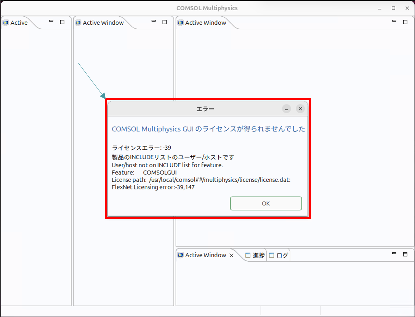Maximize the upper-right Active Window panel
This screenshot has height=317, width=415.
coord(405,22)
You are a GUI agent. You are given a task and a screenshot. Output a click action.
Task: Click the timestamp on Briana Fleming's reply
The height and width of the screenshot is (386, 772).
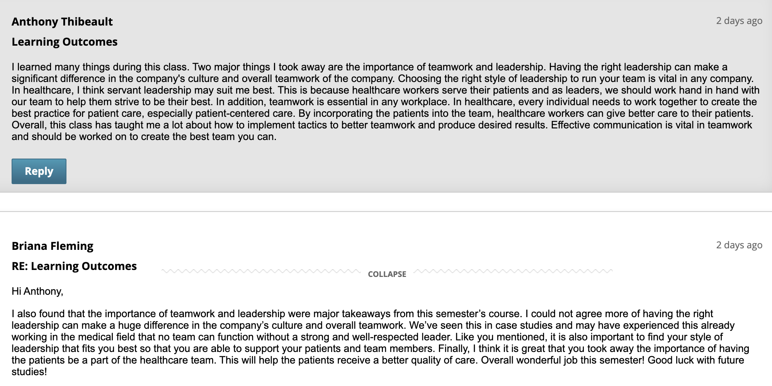tap(739, 245)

### Given task:
Quote every line of the items above word for word, and leave out the pictures.

### Response to the exercise:
Maximize the upper-right Active Window panel
This screenshot has height=317, width=415.
coord(405,22)
You are a GUI agent. You are given a task and a screenshot. Output a click action.
Task: Click the timestamp on Briana Fleming's reply
The height and width of the screenshot is (386, 772).
tap(739, 245)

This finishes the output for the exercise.